Vegetarian Farro Skillet Exps Ft20 251147 F 0220 1 1

Vegetarian Farro Skillet

TOTAL TIME: Prep: 20 min. Cook: 25 min. YIELD: 4 servings.
Farro is a type of wheat that was popular in ancient Rome. A good source of fiber, it includes more protein than most grains, making it a smart choice for meatless meals like this vegetarian farro skillet dish. —Taste of Home Test Kitchen, Milwaukee, Wisconsin

Ingredients

  • 1 tablespoon canola oil
  • 1 medium onion, chopped
  • 1 medium sweet red pepper, chopped
  • 3 garlic cloves, minced
  • 1 can (14-1/2 ounces) vegetable broth
  • 1 can (14-1/2 ounces) diced tomatoes
  • 1 can (15 ounces) garbanzo beans or chickpeas, rinsed and drained
  • 1 small zucchini, halved and cut into 1/2-inch slices
  • 1 cup farro, rinsed
  • 1 cup frozen corn
  • 3/4 teaspoon ground cumin
  • 1/4 teaspoon salt
  • 1/4 teaspoon pepper
  • Chopped fresh cilantro

Directions

  • 1. Heat oil in a large skillet over medium-high heat.
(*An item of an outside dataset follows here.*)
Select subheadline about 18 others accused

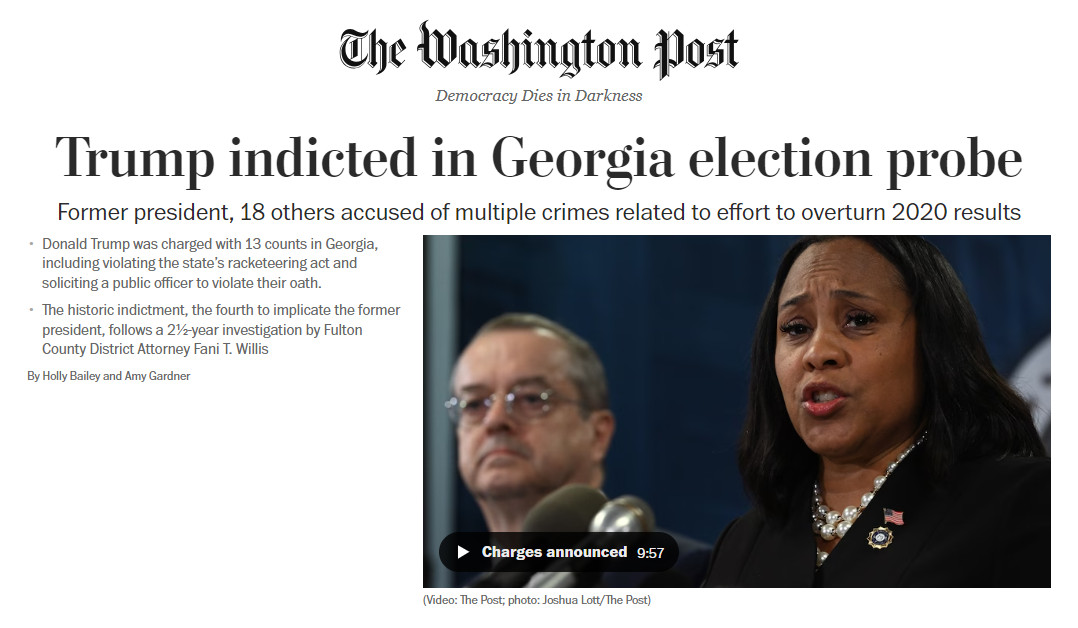coord(538,213)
Add onion and pepper; cook and stir until tender, 2-3 minutes. Add garlic; cook 1 minute longer. Stir in broth, tomatoes, beans, zucchini, farro, corn, cumin, salt and pepper.
    Bring to a boil. Reduce heat; cover and simmer until farro is tender, 25-30 minutes. Sprinkle with cilantro.

Nutrition Facts

1-1/2 cups: 416 calories, 8g fat (0 saturated fat), 0 cholesterol, 757mg sodium, 73g carbohydrate (10g sugars, 15g fiber), 14g protein.